Tammar Stein's first two young adult novels, Light Years and High Dive, were realistic stories of young women trying to find their places in the world.
Her new one, Kindred, is about another young woman trying to find her place. But here's how Miriam's story begins: "The first time I meet an angel, it is Raphael and I am eighteen." That's not a metaphor for a hot boy. The archangel Raphael crashes through the college student's dorm room wall in a commanding vision so terrifying it knocks her unconscious.

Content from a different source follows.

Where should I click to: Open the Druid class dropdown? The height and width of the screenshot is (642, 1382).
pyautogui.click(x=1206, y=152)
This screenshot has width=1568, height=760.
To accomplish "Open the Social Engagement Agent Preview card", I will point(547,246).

When she comes to, her whole life is changed. A girl who has never been committed to any faith (even though her father is a rabbi, her mother a former nun, and both are theology professors), Miriam finds herself grappling with baffling visions as well as a new job, disturbing physical symptoms and a crisis in the life of her twin brother, Mo.
What moved Stein, who lives in Clearwater with her family, to venture into the genre of supernatural fiction?

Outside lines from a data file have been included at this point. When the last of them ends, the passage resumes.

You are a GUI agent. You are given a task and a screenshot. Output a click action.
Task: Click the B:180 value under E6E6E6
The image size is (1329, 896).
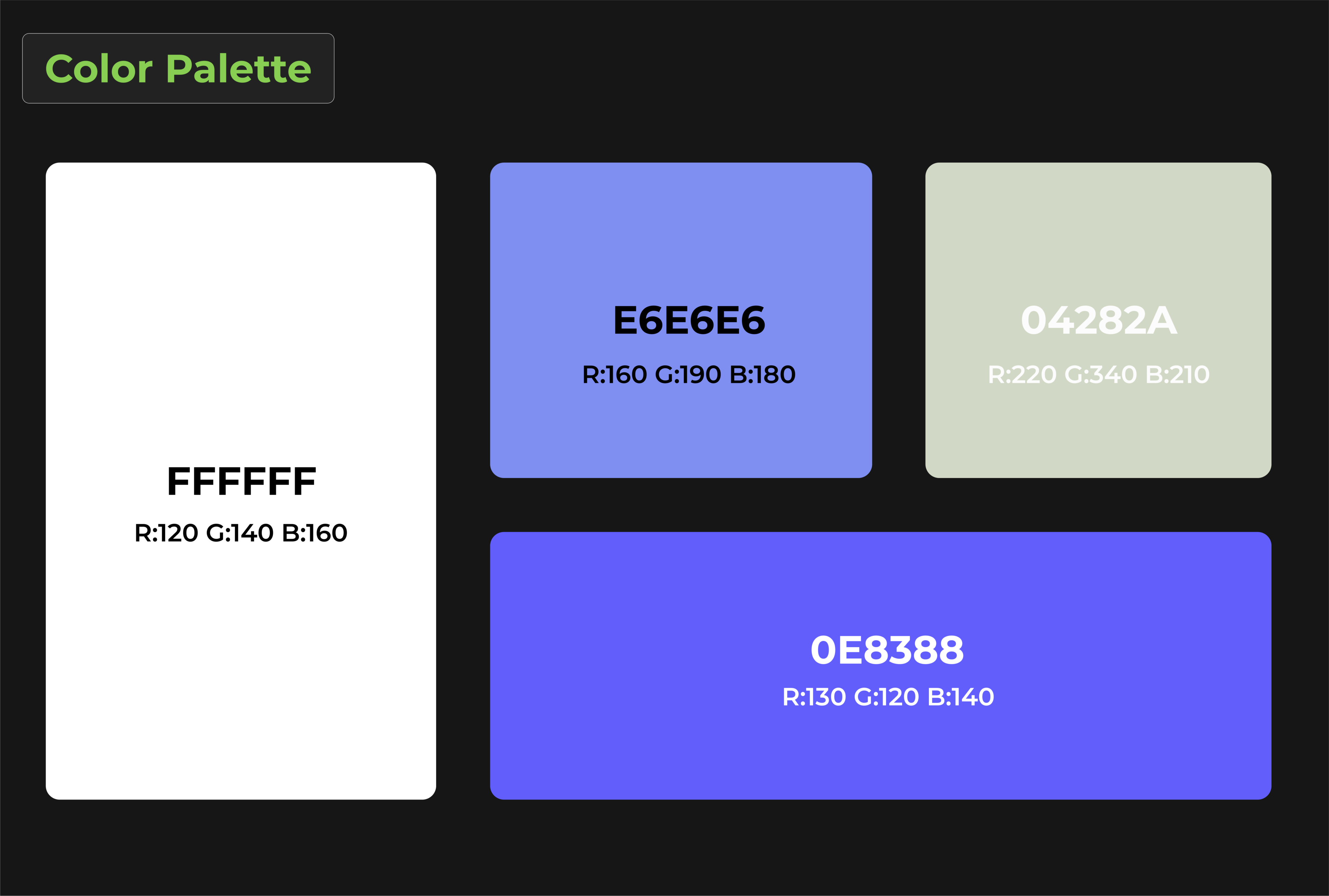pyautogui.click(x=762, y=375)
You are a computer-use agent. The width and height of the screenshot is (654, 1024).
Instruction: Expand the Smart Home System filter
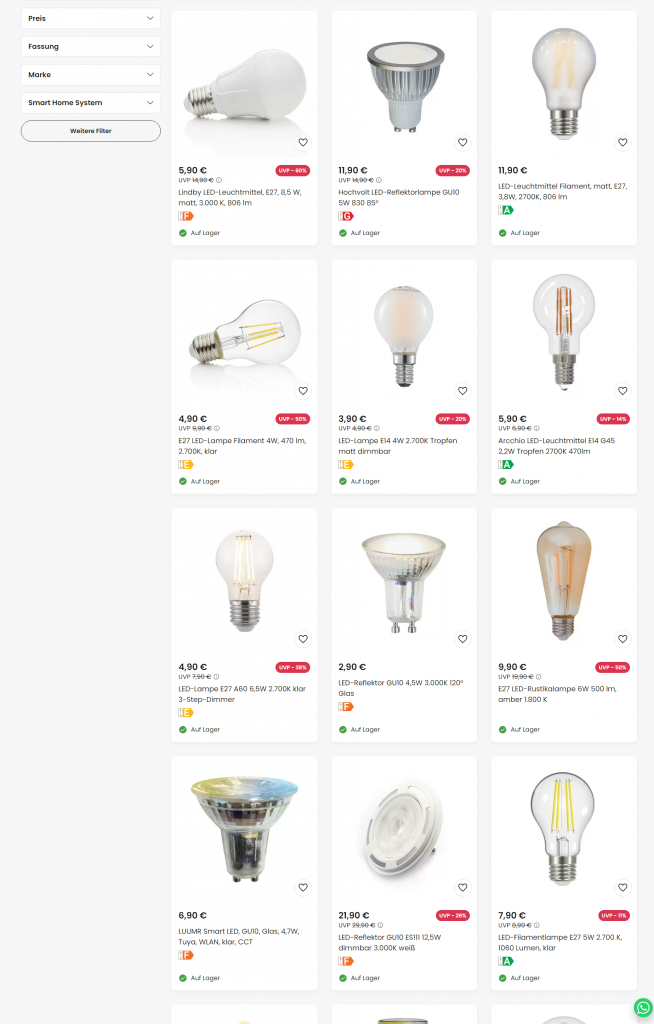(x=91, y=102)
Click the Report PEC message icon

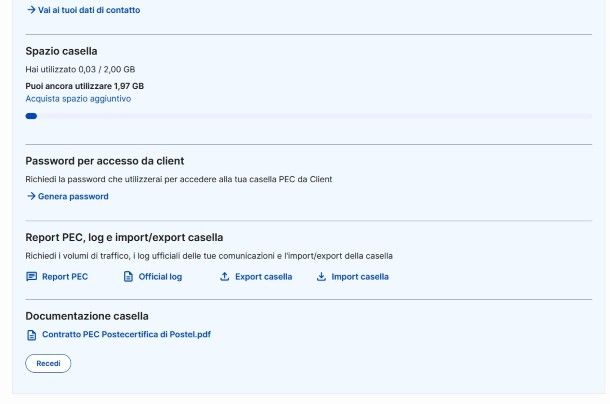(x=31, y=277)
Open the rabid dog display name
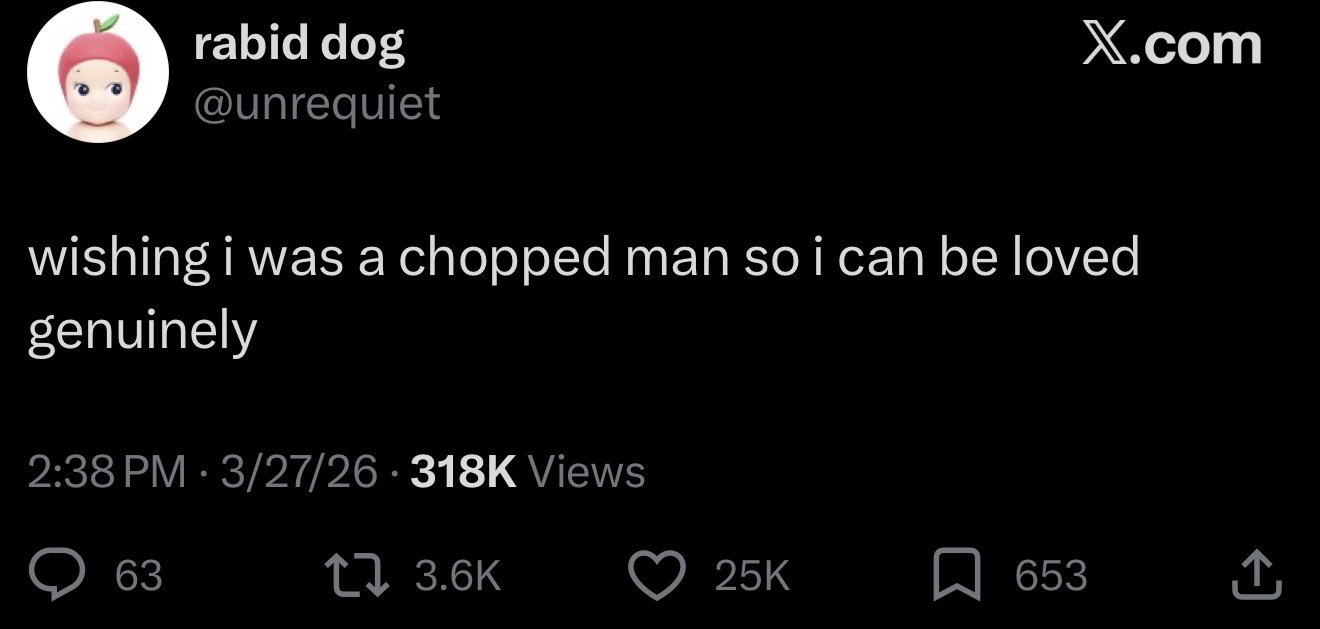This screenshot has width=1320, height=629. click(299, 45)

"I was driving one day, and on the radio I heard that Black Crowes song, You know she talks to angels/ Says they call her out by her name. And the only thing I could think of was, if the angels knew you by name, that would be a really bad thing."
The idea so intrigued her that she wrote a short story about a girl who meets an angel. Her husband read it and declared it her next novel. "I said, 'What? I don't write those kinds of books.' I think I wanted to prove him wrong. Next thing I knew I had 30 pages."

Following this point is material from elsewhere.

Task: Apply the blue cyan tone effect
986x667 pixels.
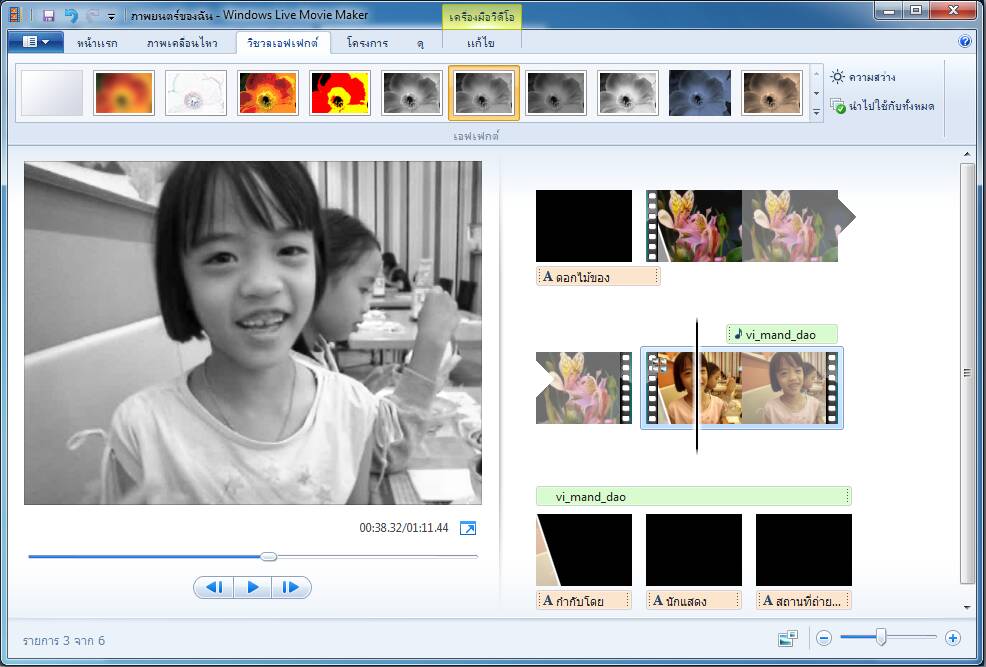Action: click(700, 93)
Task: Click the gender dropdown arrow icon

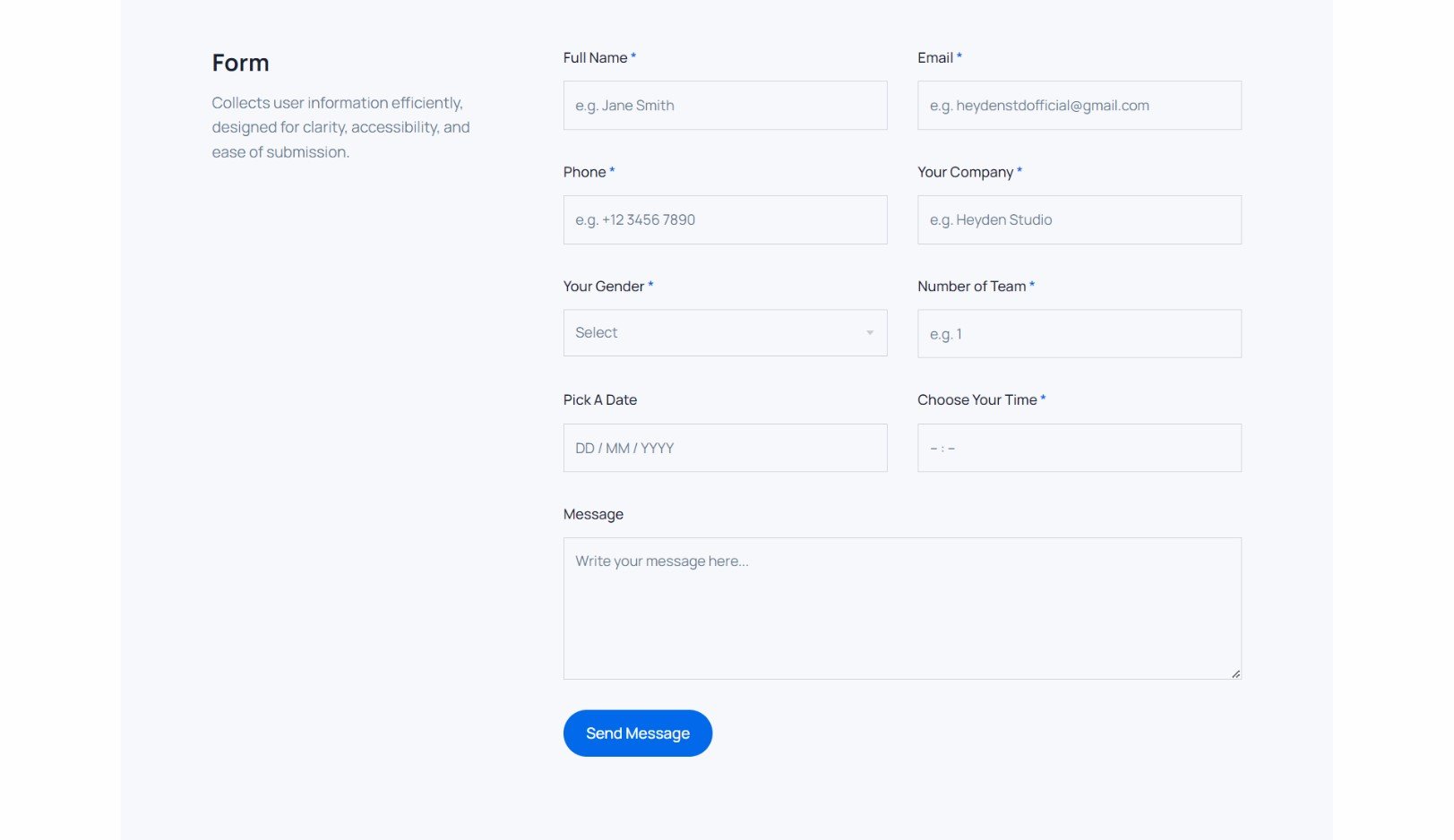Action: 869,333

Angels are enjoying a surge of popularity in fiction — still running behind vampires, but doing well — but when Stein began her book four years ago, she says, "There were no angels around."
Kindred is not a typical angel book because its human characters don't fall in love with their celestial counterparts. "I couldn't imagine human beings falling in love with angels — they're terrifying," Stein says. "I know it's funny to say, but this is a realistic angel book."
She did extensive research on angels, studying Renaissance paintings and interviewing a religion professor and a rabbi about the beings' nature and history. Angels appear only rarely in the Bible; much of the information about them comes from apocryphal sources.
One thing became clear from her research. "These are not cozy, cuddly little cherubs. They are this other being." One of her interview subjects noted that in most biblical accounts of encounters with angels, the first thing the angel says is, "Do not be afraid."
Stein, 33, may not have written supernatural fiction before, but she has been writing for a long time. She grew up in the United States and Israel, and loved to read so much that she decided she wanted to be a writer while in high school. She earned a degree in English literature at the University of Virginia.
“Light Years started as a short story I wrote in college. The class loved it, the teacher loved it. I entered it in a contest and won $400. So that made me think writing fiction was a practical way to make a living. I didn't know it would be seven years before I made any more money from it."
While working part-time jobs and living in Italy, Germany and around the United States while her husband was in the military, Stein spent five years on Light Years, not trying in earnest to sell it until the book was "ripe."
"For a while I thought it wasn't going to happen for me," she says. "Then it was like a fairy tale."
She was approached by two agents on the same day; the one she chose soon had three publishers bidding for the book, and it was published in 2006. Light Years was named a Virginia Readers Choice book, an American Library Association Best Book for Young Adults and New York Public Library Pick for Teens.
While writing it, she says, it never occurred to her it was a YA novel. But her agent and editors at Alfred A. Knopf were enthusiastic about it as a book for young readers. "YA chose me," she says, calling it "a welcoming field, a very exciting field."
One reason young readers respond to her books, she says, is the age of her protagonists, who have all been about 19. (Miriam is just about to turn that age as Kindred begins.) YA readers are variously defined, but they're roughly ages 12 to 16. "YA readers like to read up about four years."
Stein is already at work on her next novel, which while "not exactly a sequel" will pick up some of the characters who appear in Kindred.
She also makes time for her first love, reading. "I like to say I self-medicate with books." Some books she returns to over and over, ranging from James Clavell's King Rat to Margaret Atwood's The Handmaid's Tale.
Her current favorite among YA novels is Suzanne Collins' The Hunger Games. "She's my YA hero, because she wrote this series for middle schoolers, about Gregor the Overlander, that are these great boys' books. Then she wrote a YA series with this great, strong, independent girl as a protagonist, for girls at the age when they can be so passive.
"Hunger Games is a perfect book. It's YA, but oh my gosh. It's a dangerous, wonderful book."